When the two-headed baby was born in a village in India in 1783, the sight of it frightened the midwife so much that she immediately tried to kill the baby. However, the baby was rescued from the fire into which it was thrown with minor burn injuries.
When his parents realized the money-making potential of putting their child on display, they decided to leave their village and head for the city of Calcutta.
Contrary to what people may think, the child's head did not grow side by side from a single neck but one atop another giving it a distinctly freakish appearance as this excerpt explains: "It sat inverted on top of the main head, and ended in a neck-like stump. The second head had a few irregularities— the ears were malformed, the tongue was small, and the lower jaw was rather small, but otherwise both heads were of the same size, and were covered by black hair at their junction."
The child who came to be referred to as the two-headed boy of Bengal had an extremely rare type of parasitic twinning known as craniopagus parasiticus that is found in only 2 to 3 among 5 million births: "The embryo initially develops as twins, but it fails to completely separate and one of the twins remain underdeveloped and attached to the developed one."

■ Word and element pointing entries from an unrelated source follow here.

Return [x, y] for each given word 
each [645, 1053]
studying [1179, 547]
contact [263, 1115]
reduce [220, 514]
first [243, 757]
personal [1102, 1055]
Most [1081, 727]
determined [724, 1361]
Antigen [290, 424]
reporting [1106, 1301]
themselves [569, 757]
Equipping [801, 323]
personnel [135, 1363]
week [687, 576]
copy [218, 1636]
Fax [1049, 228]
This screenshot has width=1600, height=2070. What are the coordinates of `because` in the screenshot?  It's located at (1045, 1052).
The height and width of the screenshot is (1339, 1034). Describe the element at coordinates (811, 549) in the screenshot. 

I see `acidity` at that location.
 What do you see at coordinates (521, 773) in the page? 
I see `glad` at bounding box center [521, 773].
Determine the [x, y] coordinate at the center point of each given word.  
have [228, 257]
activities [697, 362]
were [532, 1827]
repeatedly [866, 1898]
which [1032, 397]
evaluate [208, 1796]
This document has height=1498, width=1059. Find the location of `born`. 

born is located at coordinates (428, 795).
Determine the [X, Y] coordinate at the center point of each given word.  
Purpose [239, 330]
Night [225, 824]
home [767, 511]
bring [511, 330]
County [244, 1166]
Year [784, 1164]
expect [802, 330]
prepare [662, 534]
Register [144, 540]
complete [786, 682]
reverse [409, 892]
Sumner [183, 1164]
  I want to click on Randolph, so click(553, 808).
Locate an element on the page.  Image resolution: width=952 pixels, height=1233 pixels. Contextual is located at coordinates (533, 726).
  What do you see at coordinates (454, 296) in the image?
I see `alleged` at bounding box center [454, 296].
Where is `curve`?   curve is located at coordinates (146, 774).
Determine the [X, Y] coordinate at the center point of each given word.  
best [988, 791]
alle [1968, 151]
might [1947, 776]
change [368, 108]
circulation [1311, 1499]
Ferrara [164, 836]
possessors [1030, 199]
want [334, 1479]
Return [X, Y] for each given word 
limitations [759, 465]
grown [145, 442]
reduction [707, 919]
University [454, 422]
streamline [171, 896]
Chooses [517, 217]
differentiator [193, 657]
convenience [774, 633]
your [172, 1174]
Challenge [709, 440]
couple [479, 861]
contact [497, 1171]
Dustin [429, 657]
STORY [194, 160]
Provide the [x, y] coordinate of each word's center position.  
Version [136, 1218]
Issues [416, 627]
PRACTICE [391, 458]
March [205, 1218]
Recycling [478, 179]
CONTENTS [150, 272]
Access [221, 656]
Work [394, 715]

In Calcutta, the boy was exhibited for money, and in between shows he had to spend many hours hidden under a cloth away from prying eyes. He became so popular that he was invited to the homes of the rich who wanted a closer look at him. It was during one of these private exhibitions that an observer by the name of Colonel Pierce would mention this encounter to the President of the Royal Society and through him to a surgeon named Everard Home.
After the child's death from a snake bite that occurred while he was left unattended, its skull was brought to England and handed over to Everard Home. It was put on display at the Hunterian Museum of the Royal College of Surgeons of London.
What baffles doctors is that the child managed to survive as long as it did since parasitic conjoined twins are often stillborn or rarely survive after birth.